By Jitaditya Narzary
At the risk of sounding clichéd, I must reiterate that vast parts of Arunachal are still hard to reach and can give you a real sense of primal yet delightful wilderness that you are unlikely to find in most other parts of 21st century India. So, even the very act of reaching such places becomes an adventure in itself and that is where the real attraction of Namdapha lies.
It takes an overnight train or bus journey from Guwahati to reach either Dibrugarh or Tinsukia, the nearest major cities to the Namdapha National Park. From there, cabs, buses, or shared vans can take you to a small place resembling a town called Miao in the Changlang District of Arunachal. It takes at least 5 to 6 hours to cover these 100 odd kilometers on gradually deteriorating roads. At Miao, you must get your papers checked at the forest office and take necessary permissions. After completing the formalities you can start moving towards Deban, where the Forest Rest House is located. However, it is more of a jungle trail rather than a road. So, the only vehicles that work here are certain pickup vans driven by locals of nearby villages. Overall, it may take anything between 18 to 20 hours to cover the 638 kms from Guwahati to Namdapha.
The only purpose for describing this long and tedious journey is to explain what exactly to expect in Namdapha in particular and Arunachal in general. I visited Namdapha in the winter of 2013, with a couple of friends.

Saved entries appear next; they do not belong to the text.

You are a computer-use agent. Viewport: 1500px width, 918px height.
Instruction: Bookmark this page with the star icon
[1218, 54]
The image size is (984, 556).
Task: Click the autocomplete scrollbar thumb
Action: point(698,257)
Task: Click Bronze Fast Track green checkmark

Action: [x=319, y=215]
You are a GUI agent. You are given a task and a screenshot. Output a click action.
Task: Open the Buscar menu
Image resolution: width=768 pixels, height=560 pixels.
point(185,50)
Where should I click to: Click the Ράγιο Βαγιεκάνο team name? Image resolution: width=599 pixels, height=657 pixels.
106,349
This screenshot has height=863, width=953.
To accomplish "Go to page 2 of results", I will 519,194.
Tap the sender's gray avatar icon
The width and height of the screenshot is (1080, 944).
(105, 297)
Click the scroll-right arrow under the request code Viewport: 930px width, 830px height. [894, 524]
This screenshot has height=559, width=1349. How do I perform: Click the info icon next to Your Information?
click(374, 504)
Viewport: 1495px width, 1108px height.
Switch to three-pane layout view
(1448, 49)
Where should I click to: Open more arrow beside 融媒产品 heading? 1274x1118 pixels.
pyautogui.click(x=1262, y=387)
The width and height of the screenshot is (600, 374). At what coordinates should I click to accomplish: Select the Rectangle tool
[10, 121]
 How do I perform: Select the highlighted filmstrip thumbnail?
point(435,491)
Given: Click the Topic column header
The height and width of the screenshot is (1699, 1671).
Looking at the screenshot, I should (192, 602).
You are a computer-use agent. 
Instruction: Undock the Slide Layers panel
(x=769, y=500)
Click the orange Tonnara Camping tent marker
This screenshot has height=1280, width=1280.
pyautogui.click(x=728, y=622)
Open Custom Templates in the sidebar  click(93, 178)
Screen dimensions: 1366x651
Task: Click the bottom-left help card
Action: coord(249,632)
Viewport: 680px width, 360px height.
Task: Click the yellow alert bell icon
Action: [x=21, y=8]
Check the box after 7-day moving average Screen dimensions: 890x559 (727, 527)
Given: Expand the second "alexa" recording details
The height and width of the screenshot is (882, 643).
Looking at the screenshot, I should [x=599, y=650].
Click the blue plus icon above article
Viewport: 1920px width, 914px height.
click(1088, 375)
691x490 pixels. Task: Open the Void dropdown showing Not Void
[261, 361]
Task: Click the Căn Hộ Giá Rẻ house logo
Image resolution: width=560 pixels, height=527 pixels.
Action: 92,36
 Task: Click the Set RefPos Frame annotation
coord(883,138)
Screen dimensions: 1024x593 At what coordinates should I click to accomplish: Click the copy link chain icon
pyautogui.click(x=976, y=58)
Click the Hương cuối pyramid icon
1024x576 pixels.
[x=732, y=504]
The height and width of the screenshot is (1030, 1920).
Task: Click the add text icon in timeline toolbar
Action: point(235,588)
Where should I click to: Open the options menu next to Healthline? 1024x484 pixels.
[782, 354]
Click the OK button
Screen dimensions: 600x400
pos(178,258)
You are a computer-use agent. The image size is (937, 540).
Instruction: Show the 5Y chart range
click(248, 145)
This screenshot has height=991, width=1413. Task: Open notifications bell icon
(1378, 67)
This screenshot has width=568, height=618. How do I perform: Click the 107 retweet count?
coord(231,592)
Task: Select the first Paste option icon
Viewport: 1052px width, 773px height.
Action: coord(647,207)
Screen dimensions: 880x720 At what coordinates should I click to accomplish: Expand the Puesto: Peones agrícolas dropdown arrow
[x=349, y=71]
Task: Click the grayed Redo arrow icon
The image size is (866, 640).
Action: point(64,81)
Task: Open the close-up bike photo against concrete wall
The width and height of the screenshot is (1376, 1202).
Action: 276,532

Namdapha is also a designated tiger reserve but the thick forest makes it hard to spot the big animals. In terms of area, it is one of the largest national parks in India. Also, unlike the deciduous grasslands of the plains in Assam, Namdapha is an evergreen rainforest that keeps getting denser as you move inwards. The elevation changes from 300 meters to 4500 meters at the highest point although the higher areas are not really accessible. Naturally, the flora and fauna also changes along with altitude, which explains the rich biodiversity of Namdapha.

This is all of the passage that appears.